(STORED DATA)

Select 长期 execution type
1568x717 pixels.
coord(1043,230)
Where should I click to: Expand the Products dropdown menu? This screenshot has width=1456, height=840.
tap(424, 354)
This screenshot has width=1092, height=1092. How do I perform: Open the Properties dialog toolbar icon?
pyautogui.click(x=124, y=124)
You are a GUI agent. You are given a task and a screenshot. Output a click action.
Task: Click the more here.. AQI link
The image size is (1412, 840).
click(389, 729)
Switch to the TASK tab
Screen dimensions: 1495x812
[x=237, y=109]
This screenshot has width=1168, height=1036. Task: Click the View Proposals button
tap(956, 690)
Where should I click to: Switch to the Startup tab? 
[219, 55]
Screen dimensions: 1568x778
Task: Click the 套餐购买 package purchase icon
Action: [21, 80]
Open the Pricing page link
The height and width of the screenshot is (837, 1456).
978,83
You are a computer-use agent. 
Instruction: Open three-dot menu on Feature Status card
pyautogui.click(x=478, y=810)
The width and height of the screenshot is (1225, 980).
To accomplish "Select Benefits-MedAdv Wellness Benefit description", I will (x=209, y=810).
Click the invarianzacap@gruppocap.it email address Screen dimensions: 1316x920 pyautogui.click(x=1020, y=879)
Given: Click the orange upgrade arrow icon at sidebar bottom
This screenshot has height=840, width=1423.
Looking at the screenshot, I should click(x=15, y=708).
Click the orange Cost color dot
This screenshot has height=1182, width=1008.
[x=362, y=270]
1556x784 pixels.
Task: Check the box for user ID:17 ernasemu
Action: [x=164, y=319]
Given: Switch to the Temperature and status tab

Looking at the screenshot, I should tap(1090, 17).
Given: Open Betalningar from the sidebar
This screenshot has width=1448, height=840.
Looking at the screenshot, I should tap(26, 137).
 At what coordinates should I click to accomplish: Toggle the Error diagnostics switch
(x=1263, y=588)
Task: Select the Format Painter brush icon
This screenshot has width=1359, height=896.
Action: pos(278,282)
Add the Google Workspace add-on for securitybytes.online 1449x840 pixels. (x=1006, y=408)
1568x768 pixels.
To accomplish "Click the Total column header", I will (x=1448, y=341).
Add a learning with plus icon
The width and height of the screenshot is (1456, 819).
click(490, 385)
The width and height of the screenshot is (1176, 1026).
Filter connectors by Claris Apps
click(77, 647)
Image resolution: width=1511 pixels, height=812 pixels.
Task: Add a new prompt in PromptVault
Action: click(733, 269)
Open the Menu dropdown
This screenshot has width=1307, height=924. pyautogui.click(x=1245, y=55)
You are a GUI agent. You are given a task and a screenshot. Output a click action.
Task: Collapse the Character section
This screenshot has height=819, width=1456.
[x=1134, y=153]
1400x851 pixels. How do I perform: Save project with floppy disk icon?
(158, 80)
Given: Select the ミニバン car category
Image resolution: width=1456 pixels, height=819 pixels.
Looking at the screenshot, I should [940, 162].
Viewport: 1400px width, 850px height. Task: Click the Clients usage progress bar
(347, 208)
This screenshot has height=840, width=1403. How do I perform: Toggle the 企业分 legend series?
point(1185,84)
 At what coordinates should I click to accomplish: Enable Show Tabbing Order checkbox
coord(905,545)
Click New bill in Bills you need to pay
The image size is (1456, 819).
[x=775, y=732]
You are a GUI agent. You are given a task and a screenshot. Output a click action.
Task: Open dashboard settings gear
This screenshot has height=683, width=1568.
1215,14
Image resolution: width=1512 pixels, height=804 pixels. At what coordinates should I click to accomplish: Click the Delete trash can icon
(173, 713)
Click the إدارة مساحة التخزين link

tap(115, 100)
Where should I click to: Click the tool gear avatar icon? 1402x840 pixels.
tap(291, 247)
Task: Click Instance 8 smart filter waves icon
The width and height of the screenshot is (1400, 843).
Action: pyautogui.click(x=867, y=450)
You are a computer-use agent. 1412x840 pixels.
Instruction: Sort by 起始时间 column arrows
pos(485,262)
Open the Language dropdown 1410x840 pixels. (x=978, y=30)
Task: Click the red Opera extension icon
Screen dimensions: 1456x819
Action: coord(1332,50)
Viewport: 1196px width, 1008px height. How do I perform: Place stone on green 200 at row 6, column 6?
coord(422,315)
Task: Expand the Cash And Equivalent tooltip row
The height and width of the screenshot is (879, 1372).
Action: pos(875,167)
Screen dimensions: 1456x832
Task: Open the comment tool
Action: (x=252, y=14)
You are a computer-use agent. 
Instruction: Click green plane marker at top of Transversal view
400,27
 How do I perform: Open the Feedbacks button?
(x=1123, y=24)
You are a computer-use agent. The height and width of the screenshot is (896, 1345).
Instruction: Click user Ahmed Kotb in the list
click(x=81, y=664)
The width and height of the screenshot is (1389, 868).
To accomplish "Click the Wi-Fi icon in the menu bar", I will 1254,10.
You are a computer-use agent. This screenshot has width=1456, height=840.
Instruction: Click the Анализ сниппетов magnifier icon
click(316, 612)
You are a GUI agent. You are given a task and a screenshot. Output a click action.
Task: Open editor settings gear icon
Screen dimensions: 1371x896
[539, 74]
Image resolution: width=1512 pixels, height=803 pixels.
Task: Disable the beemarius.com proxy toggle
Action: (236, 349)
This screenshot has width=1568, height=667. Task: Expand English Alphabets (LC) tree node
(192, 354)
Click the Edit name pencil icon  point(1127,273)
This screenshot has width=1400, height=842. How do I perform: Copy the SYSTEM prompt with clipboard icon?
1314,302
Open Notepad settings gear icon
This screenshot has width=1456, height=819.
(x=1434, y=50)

(End STORED DATA)

Once you have identified the lines above that contain "Select", copy each of them.

Select 长期 execution type
To accomplish "Select Benefits-MedAdv Wellness Benefit description", I will (x=209, y=810).
Task: Select the Format Painter brush icon
Given: Select the ミニバン car category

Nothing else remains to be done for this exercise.